SOURCE EXTRACT
━━━━━━━━━━━━━━━━━━━━━━━━━━━━━━

Node upgrades are a critical aspect of maintaining a healthy OpenShift cluster. Whether it’s applying security patches, updating underlying dependencies, or simply scaling up resources, the process must be executed with precision to avoid disruptions to running workloads.
OpenShift(Kubernetes) node upgrade methods often involve draining nodes, evacuating workloads, and performing the upgrade, leading to potential downtime and service interruptions. This can be particularly challenging in production environments where any disruption can have cascading effects on business operations.
Instead of upgrading all nodes simultaneously, a subset of nodes can be selected and upgraded, first.
In this post, I will walk you through, how to upgrade OCP nodes predictably, while some of workloads are running happily. This method can be useful when only particular set of nodes upgrade desired. Please note in that type of OCP upgrade, node restarts are still inevitable. Nevertheless, it could be useful when you need to postpone upgrading some of nodes and applications working on those nodes for sometime.
Key feature that gives us this capability in OCP is Machine Config Pool.
What is Machine Config Pool?
What is Role Binding to a User/Group, Machine Config Pool is to Nodes. It associates Nodes with Machine Configs. For more information about Machine Config Pool, you can follow, the post.
OCP Nodes in Sandbox2
To demonstrate Canary like OCP node upgrade, following cluster will be used. Current version of OCP Sandbox2 cluster version is 4.12.10 and it will be upgraded to the OCP 4.14.10.
Note: To find upgrade path you can use the Red Hat OCP Update Graph application.
According to the Application, OCP versions that we need to follow as below.

━━━━━━━━━━━━━━━━━━━━━━━━━━━━━━

RECORDED INFORMATION
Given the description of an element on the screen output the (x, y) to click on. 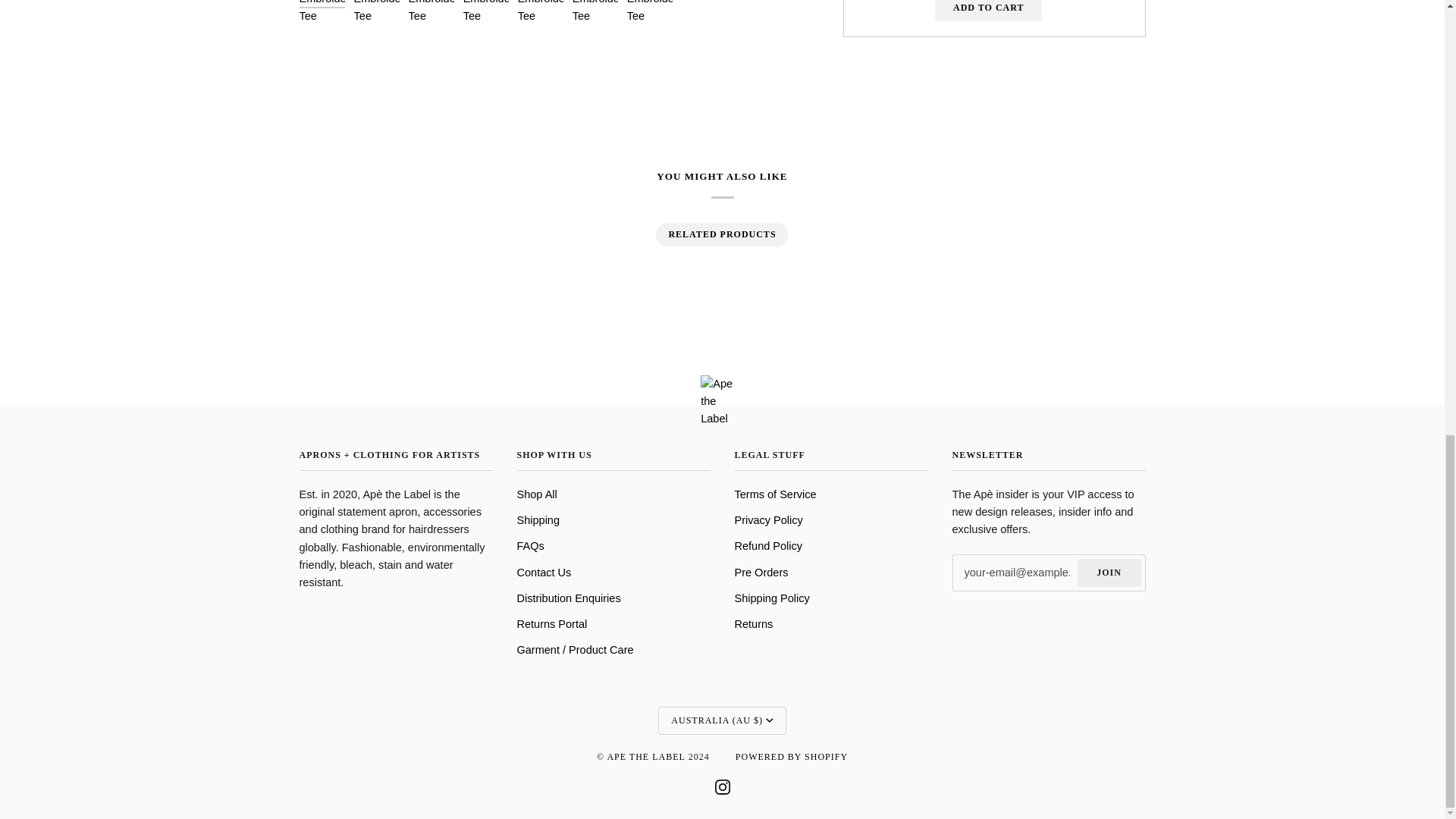
Instagram (721, 786)
RELATED PRODUCTS (721, 234)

━━━━━━━━━━━━━━━━━━━━━━━━━━━━━━

WHAT TO DO
1 – Reproduce the OpenShift upgrade post between "In this post, I" and "follow, the post.", inclusive.
2 – Decide whether each statement agrees with the OpenShift upgrade post, and give yes or no along with the words from the post that settle it: (a) The Sandbox2 cluster currently runs OCP 4.12.10. (b) The described upgrade method avoids node restarts. (c) Machine Config Pool associates Nodes with Machine Configs.

SOLVED PROBLEMS
1 –
In this post, I will walk you through, how to upgrade OCP nodes predictably, while some of workloads are running happily. This method can be useful when only particular set of nodes upgrade desired. Please note in that type of OCP upgrade, node restarts are still inevitable. Nevertheless, it could be useful when you need to postpone upgrading some of nodes and applications working on those nodes for sometime.
Key feature that gives us this capability in OCP is Machine Config Pool.
What is Machine Config Pool?
What is Role Binding to a User/Group, Machine Config Pool is to Nodes. It associates Nodes with Machine Configs. For more information about Machine Config Pool, you can follow, the post.

2 –
(a) Yes: "Current version of OCP Sandbox2 cluster version is 4.12.10"
(b) No: "node restarts are still inevitable"
(c) Yes: "It associates Nodes with Machine Configs."